Feb 1 2019
When people exercise, the strain produced disintegrates fibers in the muscles. Human body constantly provides amino acids to repair those fibers, where the amino acids are mended into proteins, eventually developing stronger muscles.
When the muscle-inspired hydrogel is stretched, its taut polymer (blue) breaks, forming radicals, and its slack polymer (pink) stretches to prevent damage to the hydrogel. The radicals react with monomer (orange) that is embedded in the polymer to form new polymer chains that strengthen the hydrogel. (Image credit: ACS)
At present, researchers have made a muscle-like hydrogel that functions in a similar manner by strengthening itself when mechanically stressed. The proposed research could result in soft robots or longer-lasting tires composed of flexible plastic that can repair themselves and even grow.

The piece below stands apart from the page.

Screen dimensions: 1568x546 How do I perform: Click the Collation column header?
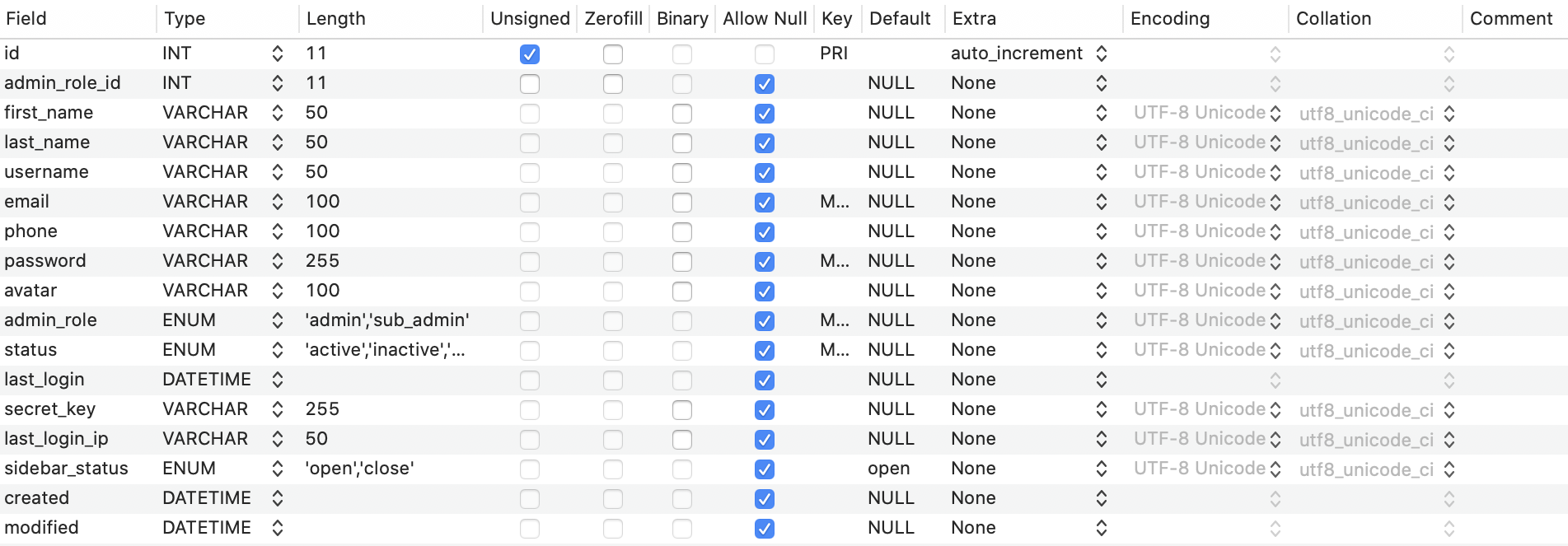coord(1333,18)
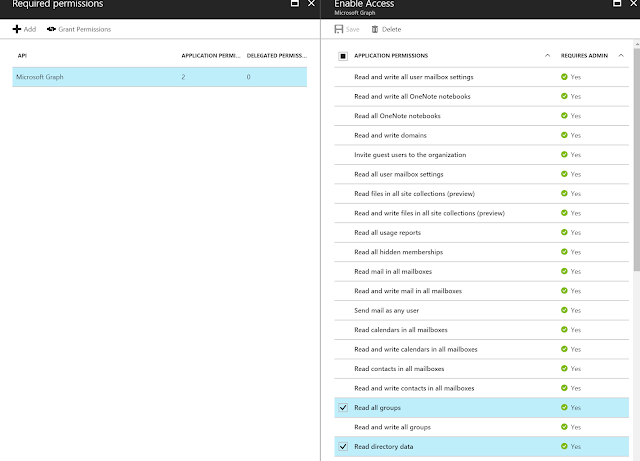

A team headed by Hokkaido University’s Jian Ping Gong and Tasuku Nakajima developed the stretchy hydrogel material which leverages polymer mechanochemistry that involves the initiation of a chemical reaction by mechanical force. The soft but tough hydrogel is composed of 85% water and two intertwined, cross-linked polymer networks. One of the networks containing poly(2-acrylamido-2-methylpropanesulfonic acid) sodium salt is tight, whereas the other network containing polyacrylamide is saggy.
Upon pulling, the saggy polymer extends, which prevents the hydrogel from tearing, while on the other hand, the taut polymer breaks, creating carbon radicals at the broken ends of the polymer chains. These radicals rapidly react with monomer spread across the material to develop the polymer network again so that it becomes stronger than it was in the beginning when the hydrogel returns to its relaxed state. The scientists illustrate this by demonstrating that the material can lift heavier weights every time it is stretched.
Developing a molecular architecture that consists of adequate radicals to cause a macroscopic change in the hydrogel’s properties is a technical achievement and signifies “a significant step forward in the area of smart responsive polymers,” says Eindhoven University of Technology’s Rint P. Sijbesma, an expert in smart materials. According to him, this work is contrary to previous efforts where scientists attempted to create similar systems but were unsuccessful since the polymer architecture they used didn’t produce adequate radicals to make a visible difference in strength.
Nakajima mentions that nevertheless there are numerous possibilities for improvement in the system. For instance, he states, the scientists must find out a way to constantly supply monomer to the system. In the existing system, the monomer gets used up following five to six stretches, and the hydrogel becomes rigid and brittle. In addition, the system is sensitive to oxygen, a common issue in radical polymerizations.
Conceptually the advance is inspiring. While chemists are comfortable performing chemistry in the controlled environment of a flask, this work pushes us to think about the challenges of chemistry in the wild, robust enough to work under demanding conditions.
Jeffrey S. Moore, Polymer Mechanochemistry Expert, University of Illinois.